Similarly, it should be appreciated that in the foregoing description of exemplary embodiments of the invention, various features of the invention are sometimes grouped together in a single embodiment, figure, or description thereof for the purpose of streamlining the disclosure and aiding in the understanding of two or more of the various inventive aspects. However, the disclosed method should not be interpreted as reflecting an intention that: that the invention as claimed requires more features than are expressly recited in each claim.

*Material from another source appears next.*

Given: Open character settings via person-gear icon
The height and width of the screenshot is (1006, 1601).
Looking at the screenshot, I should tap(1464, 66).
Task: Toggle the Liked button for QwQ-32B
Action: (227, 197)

It should be noted that the above-mentioned embodiments illustrate rather than limit the invention, and that those skilled in the art will be able to design alternative embodiments without departing from the scope of the appended claims. In the claims, any reference signs placed between parentheses shall not be construed as limiting the claim. The word "comprising" does not exclude the presence of elements or steps or the like not listed in a claim. The word "a" or "an" preceding an element does not exclude the presence of a plurality of such elements. The invention may be implemented by means of hardware comprising several distinct elements, and by means of a suitably programmed computer. In the unit claims enumerating several systems, several of these systems may be embodied by one and the same item of hardware. The usage of the words first, second and third, etcetera do not indicate any ordering. These words may be interpreted as names.

Claims

1. The utility model provides an electric automobile's vehicle control unit, its characterized in that, electric automobile includes air conditioner, battery module and transmission system, vehicle control unit includes:

the control module is used for controlling the transmission system according to the current driving road condition information obtained by the road condition obtaining module, the air conditioner state information obtained by the air conditioner state obtaining module and the current vehicle speed information obtained by the vehicle speed information obtaining module;

the control module includes:

the control unit is used for controlling the transmission system according to the road condition mode when the electric automobile is in an acceleration state and the air conditioner state is in an opening state;

2. The vehicle control unit of the electric vehicle according to claim 1, wherein the electric vehicle comprises an accelerator pedal;

3. The hybrid controller according to claim 2, wherein in the power priority mode, the transmission system is controlled such that the electric vehicle delays an upshift when the magnitude of the accelerator pedal is lower than a predetermined magnitude, and the transmission system is controlled such that the electric vehicle downshifts when the magnitude of the accelerator pedal is equal to or higher than the predetermined magnitude.

4. The vehicle control unit of the electric vehicle according to claim 1, further comprising an ambient temperature obtaining module for obtaining ambient temperature information;

and under the normal high-speed mode, controlling the output power distribution of the battery module and the output power of a compressor of the air conditioner according to the environment temperature information acquired by the environment temperature acquisition module.

5. The vehicle control unit of the electric vehicle according to claim 4, wherein controlling the output power distribution of the battery module and the output power of the compressor of the air conditioner according to the ambient temperature information acquired by the ambient temperature acquisition module comprises:

6. The vehicle control unit of the electric vehicle according to claim 1, wherein the method for obtaining the current road condition mode according to the driving road condition information comprises:

7. The vehicle control unit of the electric vehicle according to one of claims 1 to 6, further comprising a communication module, wherein the communication module is in communication connection with a server, and the road condition obtaining module obtains the current driving road condition information from the server through the communication module.